Going ahead with the concept of Cultural Identity, I want to keep exploring its limitations and experiences.
I enjoyed working on this project and truly felt a change in my own attitude towards Culture while putting the pieces of the slideshow together.
With such vibrant and diverse cultures around, it’s a wonder how they can intermix and coexist so well and further each other
And yet, within each culture, there’s a different story to hear and enrich your mind with.
A word as simple as it holds tremendous amounts of knowledge and beauty and sometimes pain as well.
I want to hone in on a more concrete thesis but continue to investigate within the spectrum of Cultural Identity.
Cultural Identity
Everyone has a cultural identity.
What does it mean to you?
Exploring it can give you a sense of belonging and a sense of self.
2 People, 2 Stories
Culture has an immense impact on people and their shaping from childhood itself. It gives belief, hope and values to hold onto as children grow into teenagers and then adults as they map their way through life.
For my first potential story, I thought of focusing on the culture and experience of an acquaintance who has lived his life in India, Africa and finally pursued his education at Brandeis University. These transitions and his experiences in various living situations are enriched with culture and emotions. As he thrives at Brandeis, he is running for student council and part of BADASS, going forth to put across his perspectives on important and current issues. I would like to explore the plethora of reasons he has for making such choices and the events that brought him here eventually.
Continuing on the cultural theme, I am part of a Bollywood fusion dance club, resident at Brandeis, called Chak De! The group consists of girls and boys from various backgrounds, all of whom have come together to embrace the music and dance of a culture that could vary from theirs. Each of them has their own reasons for choosing to take the bold step to come out and audition for an alien art, and yet as they perform on stage they have their unique emotions. What may not have been their’s as first, can be called their’s now and has eventually come to be a part of them.

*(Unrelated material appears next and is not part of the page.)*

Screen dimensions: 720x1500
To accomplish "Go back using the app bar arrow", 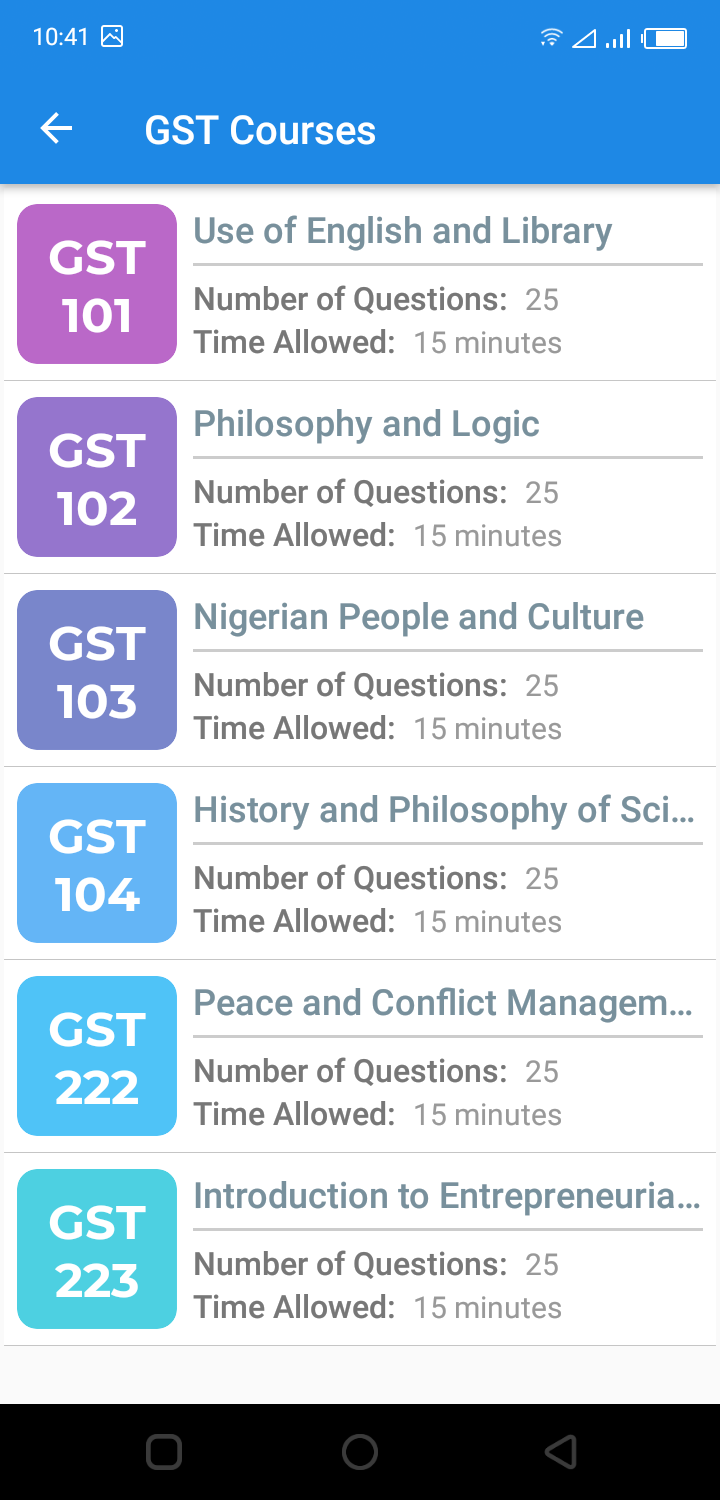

Introductory Post – 7th September,17
As a journalist, i am interested in pursuing stories of international students and their specific experiences as students at Brandeis. An international student myself, i feel each of us has unique experiences to reveal relating to cultural transition, interactions and lifestyle changes. There is a lot to learn from anybody’s story especially to gain understanding and empathy, in a more general domain, to everybody’s life choices. The best way to convey this much needed tolerance and empathy is through media and its many fronts. It’ll enable us to reach the widest audience.

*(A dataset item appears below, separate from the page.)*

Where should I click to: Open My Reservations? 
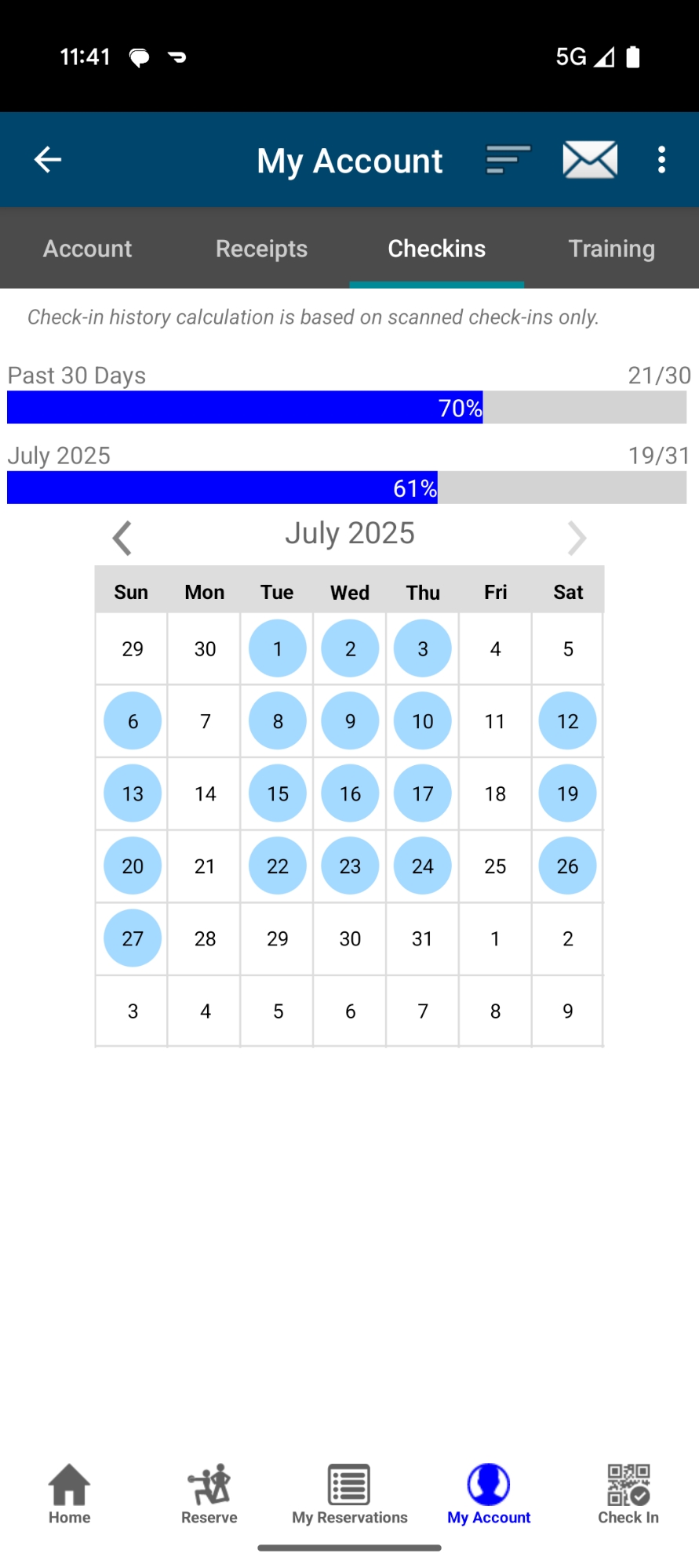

Campus was recently and for the first time struck with thunder due to the horrifying bomb scare. During the first week of orientation for the incoming freshmen, a number of schools and public structures in Waltham were threatened with bombings. At home, back in India, when i was first made aware of the emergency and lockdown taking place in campus along with the numerous security procedures, i was petrified for the students and personnel on campus and what their families must be going through. But despite the cascade of important situations and issues to be dealt with Brandeis provided the students on campus as well as off campus with a strong front, informing everybody continuously about the progress. The students, bonded together, worked to raise each other’s spirits and provide support. As i returned to campus, i could sense the strength Brandeis as a whole, established during those trying hours. Everybody’s favourite freshmen orientation event ‘This Is Our House’ truly took on its meaning with its posters of ‘Love is Love’ all over campus. Fear has a way of bonding people but Brandeis rose above with strength and unity.

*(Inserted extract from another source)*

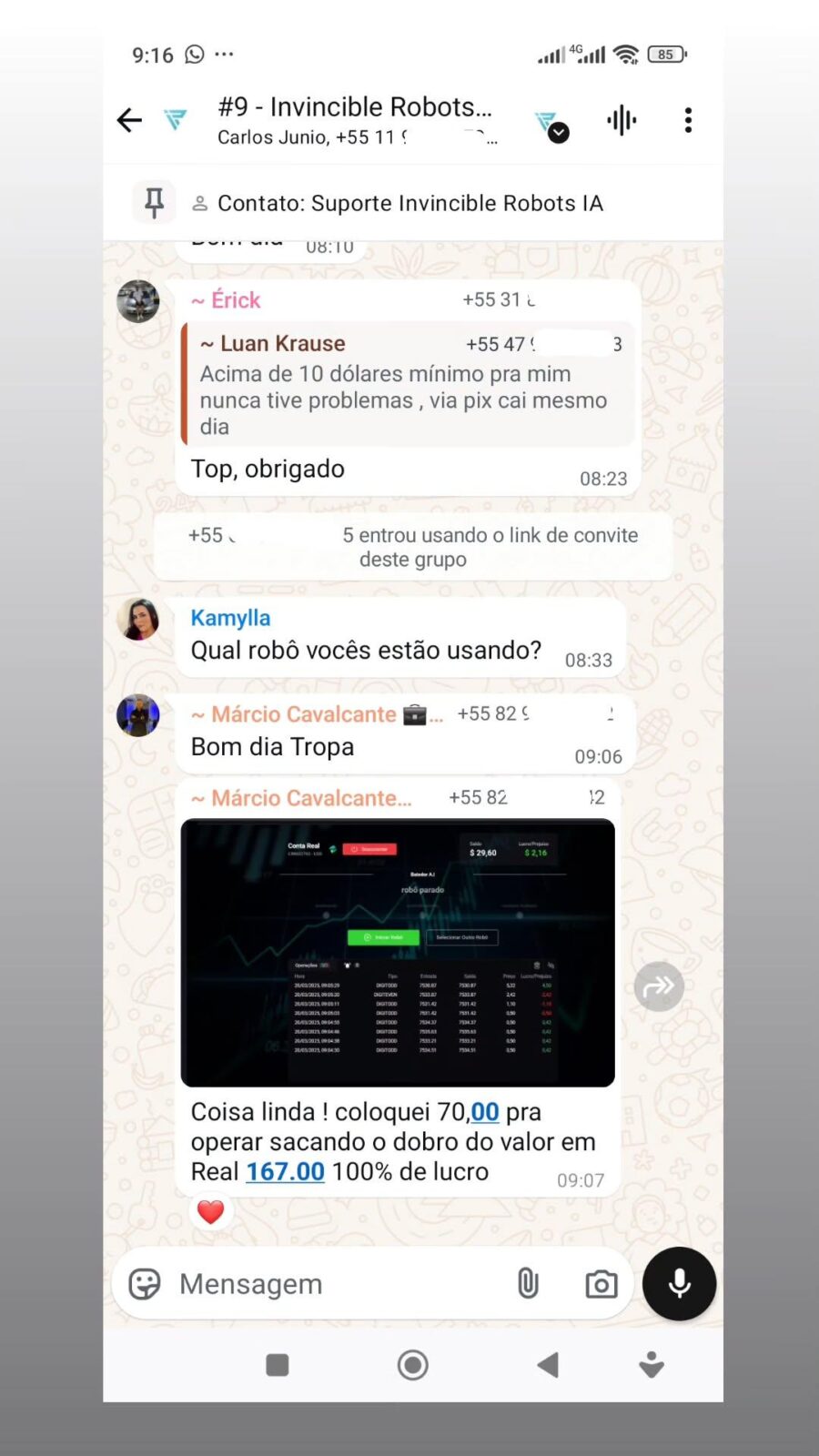Screen dimensions: 819x1456
Task: Record a voice message
Action: [x=679, y=1284]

Mumbai,India faced a trying time in its own way. The day i was flying out, a thunderstorm, enveloped the city and with incessant rain and heavy lightening the city was engulfed in chaos. Its trains stopped working while people remained stranded inside in the dark, the roads were flooding and the city came to a complete halt. Flights were cancelled and cars were submerged. But the city of Mumbai isn’t a quitter, numerous people came out to help the firemen and policemen to rescue stranded people and animals.They banded together to provide clothing, food and shelter in their own houses to those stranded. Although smaller in its capacity, the Mumbai floods of 29th August mimicked the disastrous Hurricane Harvey, and yet there was the same message to take home from all these incidents. Looking out for each other and the world around us is the only way to recover and move forward and without this sentiment of being selfless, there is no future.